Bu sefer otuz iki diş gülümsemiştim.

 

Onu işinden alıkoyduğumu anladığımda "Ben seni tutmayayım. Sonra görüşürüz!" •deyip• elimi salladım ve arkamı dönüp okulun içine doğru koşmaya başladım.

 

Koşarken, "Sonra görüşürüz." diye cevap verdiğini duymuştum. Okulun içine girip biraz yol kat ettiğimde soluk almak için durdum ve bana tarif ettiği yola doğru bakarak mırıldandım.

 

Daichi, ha?

 

 

 

   

     

     

   

 

 

 

İkinci Bölüm: Noya

 

  İçeriği Görüntüle

"Anne?"

 

Uzun uğraşlarım sonucunda kendimi eve atmayı başardığımda, evi hakimiyeti altına alan televizyon sesini yok sayıp hiç vakit kaybetmeden ayakkabılarımı çıkardım ve çantamı odamın kapısına bırakıp salona geçtim. Annem, tahmin ettiğim gibi, koltuğa yayılmış televizyon izliyordu. "Evdesin?" dedim yarı doğrulayıcı yarı sorar bir tonda. Genelde bu saatlerde işte oluyordu ve akşama kadar gelmiyordu.

 

"Ne, evde olamaz mıyım?" dedi gözlerini televizyondan çevirme zahmetine bile girmeden. Gözlerimi devirip "Evet." diye mırıldandım ve bir şey söylemesini beklemeden banyoya gittim. Bir mekana girer girmez ellerimi yıkamak gibi bir alışkanlığım vardı. Ellerimi yıkarken aynı zamanda da aynada yüzümü inceliyordum. Güzel, bugün de göz altı morlukları yoktu.

 

Ellerimi havluya kuruladıktan sonra salona geri döndüm. Koltukta annemin yanına oturunca annem bakışlarını televizyondan ayırıp bana çevirmişti. Sonunda.

 

"Okul nasıldı?" diye sordu. Kahverengi gözleri merakla parıldarken dudaklarında nedenini anlamlandıramadığım bir gülümseme vardı. Annemin anavatanında olunca, burada olan her şey annemin dikkatini çekiyordu. Özellikle de okul ve arkadaş gibi şeyler.

 

"İdare ederdi." dedim omuz silkerek. İlk günden biraz ilgi konusu olsam da bunun kalıcı olacağını düşünmüyordum. Birkaç güne sınıf ortamı eski haline dönecekti ve herkes kendi grubuyla takılmaya devam edecekti.

 

Annem yüzünü düşürünce istemsiz olarak ben de yüzümü düşürdüm. Bakışlarındaki merak, yerini sinire bırakırken bana vurmasın diye iki adım yana kaydım. Bir şeye normal cevap verdiğim zaman sürekli bana kızıyordu ve vurmaya başlıyordu.
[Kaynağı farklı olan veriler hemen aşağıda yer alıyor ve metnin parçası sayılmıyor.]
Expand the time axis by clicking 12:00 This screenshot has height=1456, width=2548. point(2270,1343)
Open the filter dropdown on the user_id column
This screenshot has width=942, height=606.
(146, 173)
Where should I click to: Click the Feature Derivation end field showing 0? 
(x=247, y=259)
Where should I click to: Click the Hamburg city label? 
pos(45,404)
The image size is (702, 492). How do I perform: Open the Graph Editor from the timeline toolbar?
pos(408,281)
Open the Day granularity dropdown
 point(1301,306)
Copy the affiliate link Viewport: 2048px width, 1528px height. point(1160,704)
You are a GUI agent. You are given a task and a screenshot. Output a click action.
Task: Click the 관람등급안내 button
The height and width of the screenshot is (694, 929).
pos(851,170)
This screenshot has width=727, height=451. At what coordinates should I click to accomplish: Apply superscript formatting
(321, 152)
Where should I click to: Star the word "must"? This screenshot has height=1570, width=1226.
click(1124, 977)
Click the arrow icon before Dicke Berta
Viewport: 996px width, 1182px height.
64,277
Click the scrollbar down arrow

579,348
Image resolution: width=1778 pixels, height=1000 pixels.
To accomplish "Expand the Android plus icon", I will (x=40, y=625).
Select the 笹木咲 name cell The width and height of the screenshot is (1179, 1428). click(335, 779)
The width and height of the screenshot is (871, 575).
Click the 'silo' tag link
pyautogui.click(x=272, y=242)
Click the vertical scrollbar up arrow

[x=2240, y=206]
Buna önceden o kadar kafayı takmıyordum fakat yaşım ilerledikçe onun kızması benim de sinirimin bozmaya başlamıştı. Geçmişin etkisi, diye düşünüp geçiştirmeye çalışsam da benim de sabrım bir yere kadar dayanıyordu.

 

"Ne demek 'idare eder.' Hiçbir şey olmadı mı? Birileriyle konuşmadın mı? Öylece somurtup oturdun mu yani?"

 

Sorularını peş peşe sıraladığında seslice nefes verip "Evet anne, öylece oturdum. Bi' bekle birkaç gün geçsin. Hemen olmuyor öyle ortama alışmak." dedim. Sesimde biraz da kızgın bir ton vardı.

 

Annemin yüzü biraz da olsa yumuşadı. "İyi." diye mırıldanırken aynı zamanda da oturduğu yerden kalkmıştı.

 

"Markete gidiyorum. Bir şey istiyor musun?"

 

Başımı olumsuz anlamda salladım ve kumandayı alıp televizyonun kanalını değiştirdim.

 

Δ

 

Karasuno'ya başlamamdan bu yana tam dört gün geçmişti ve ben hala okula doğru düzgün alışamamıştım. Birincisi; okul çok büyüktü, sürekli kayboluyordum. İkincisi; kantin çok uzaktaydı, ben gidene kadar yemekler bitiyordu. Üçüncüsü; öğrenciler çok çalışkanlardı, onları gördükçe içimde bir vicdan azabı oluşuyordu. Hal böyle olunca, okuldan aldığım azıcık zevk de sıfıra iniyordu.

 

Bugün, okuldaki beşinci günümdü. Dersin başlamasına on beş dakikadan fazla vardı. Sesli bir şekilde oflayıp yüzüm sola bakacak şekilde başımı sıraya koydum. Gözlerimi kapatsam anında uyuyacak bir ruh halindeydim ama daha ilk günlerimde derslerde uyumam negatif yönde dikkat çekerdi. Şu bi' ay içinde en azından uyku sorunumun bir şekilde üstesinden gelmem gerekiyordu.

 

Eğer yakınlarda bir otomat bulabilirsem, soğuk kahve alıp uykusuzluğumu şimdilik giderebilirdim.

 

Başımı sıradan kaldırıp çantamın içinden cüzdanımı aldım. Yaklaşık bir dakikalığına başımı sıraya koymuş olsam bile acayip mayışmıştım. Elimi ağzıma koyup uzunca esnedikten sonra gözlerimi ovuşturdum ve sınıftan çıkmak için kapıya doğru hamle yaptım. Daha birkaç adım atmıştım ki sınıfın kapısından içeri neredeyse ışık hızında denebilecek bir hızda bir şey girdi. Beynim, uyku sersemliğinden dolayı ilk beş saniye neler olduğunu algılayamamıştı. Algıladığında da kalbimin atış hızı ufak çaplı korkudan dolayı hızlanmıştı ve bedenim istemsiz olarak bir iki adım geri çekilmişti.

 

Sabah sabah nasıl bir enerjiydi bu ya?

 

Beynimdeki algılar artık tamamen açıldığında sınıfa girenin bir ‘şey’ değil, bir insan olduğunu gördüm. Bu okulun öğrencisi olduğunu tahmin edebildiğim halde okulun üniformasını giymiyordu. Üzerinde beyaz, kısa kollu bir tişört, okulun siyah kumaş pantolonu ve beyaz spor ayakkabılar vardı. Saçları yukarı doğruydu ve saçlarının önü koyu bir sarıya boyanmıştı. Boyu biraz kısa olmasına rağmen boyunun çok fazla sırıttığı söylenemezdi. Asıl sırıtan şey, etrafa yaydığı yüksek miktardaki enerjiydi.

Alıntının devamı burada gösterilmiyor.